The COVID-19 pandemic in Indonesia has resulted in a significant slowdown in business and investment activities, leading to widespread layoffs and unpaid leaves, and forcing some businesses to suspend their operations. We find that, during the pandemic, firms in the high-vulnerability sectors experienced significantly lower levels of investments and labor demand than those in the low-vulnerability sectors. Our findings also show that firms experiencing a closure during the early stages of the pandemic decreased their labor demand significantly compared to those that did not experience a closure. Furthermore, the effects are larger for firms with a longer duration of closure. These negative effects on investments and labor demand persisted even two years after the beginning of the pandemic.
To address these challenges, the Government of Indonesia implemented several policies to support firms in facing the difficulties brought by the pandemic and government-imposed restrictions aimed at containing the spread of the virus. Unfortunately, we find that only the tax deferral program had a significant effect to counter the negative effects of high sectoral vulnerability on firms’ labor demand. Similarly, we find that firms’ investments in digitalization and machinery had significant effects to counter the negative effects of high sectoral vulnerability on firms’ labor demand.
Firms’ appetite for physical and labor investments are essential factors that will shape the economic outlook in the coming years. We find that during the early period of the pandemic, the average number of hired workers was significantly lower than the average number of layoffs. However, this trend began to reverse in the last quarter of 2020. Nevertheless, our qualitative investigation reveals that the business community continues to hold a neutral or pessimistic view on their investment appetite due to unfavorable external and internal factors.
These findings carry several important policy implications. First, to prevent the scarring effects on firms, it is very crucial for the government to support firms during a crisis to avoid closures in the first place. Second, if a firm closure does occur, to limit the scarring effects, firms need to be assisted to reopen as quickly as possible. Third, to accelerate recovery, firms’ investments in machinery and technologies should be encouraged and facilitated.

Dataset records:
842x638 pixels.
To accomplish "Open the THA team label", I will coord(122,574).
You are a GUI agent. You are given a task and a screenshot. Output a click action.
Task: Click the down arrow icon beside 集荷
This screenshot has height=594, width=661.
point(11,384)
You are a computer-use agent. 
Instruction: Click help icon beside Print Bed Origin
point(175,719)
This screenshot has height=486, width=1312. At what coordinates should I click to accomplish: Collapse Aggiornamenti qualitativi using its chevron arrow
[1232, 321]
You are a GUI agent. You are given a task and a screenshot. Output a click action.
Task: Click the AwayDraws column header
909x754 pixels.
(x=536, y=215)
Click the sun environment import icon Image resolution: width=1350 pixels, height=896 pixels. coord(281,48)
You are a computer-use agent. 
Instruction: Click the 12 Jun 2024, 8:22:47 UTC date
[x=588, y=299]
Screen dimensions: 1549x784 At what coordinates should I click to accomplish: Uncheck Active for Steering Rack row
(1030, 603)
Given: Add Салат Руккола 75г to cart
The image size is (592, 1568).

§ Assigned task 1: From the text on the pandemic's effects on Indonesian firms, repeat the words starting with "Firms’ appetite for" and going on through "and internal factors.".
§ Assigned task 2: In the text on the pandemic's effects on Indonesian firms, which government program is reported to have significantly countered the negative effects of high sectoral vulnerability on firms' labor demand?

§ Output 1:
Firms’ appetite for physical and labor investments are essential factors that will shape the economic outlook in the coming years. We find that during the early period of the pandemic, the average number of hired workers was significantly lower than the average number of layoffs. However, this trend began to reverse in the last quarter of 2020. Nevertheless, our qualitative investigation reveals that the business community continues to hold a neutral or pessimistic view on their investment appetite due to unfavorable external and internal factors.

§ Output 2: The tax deferral program.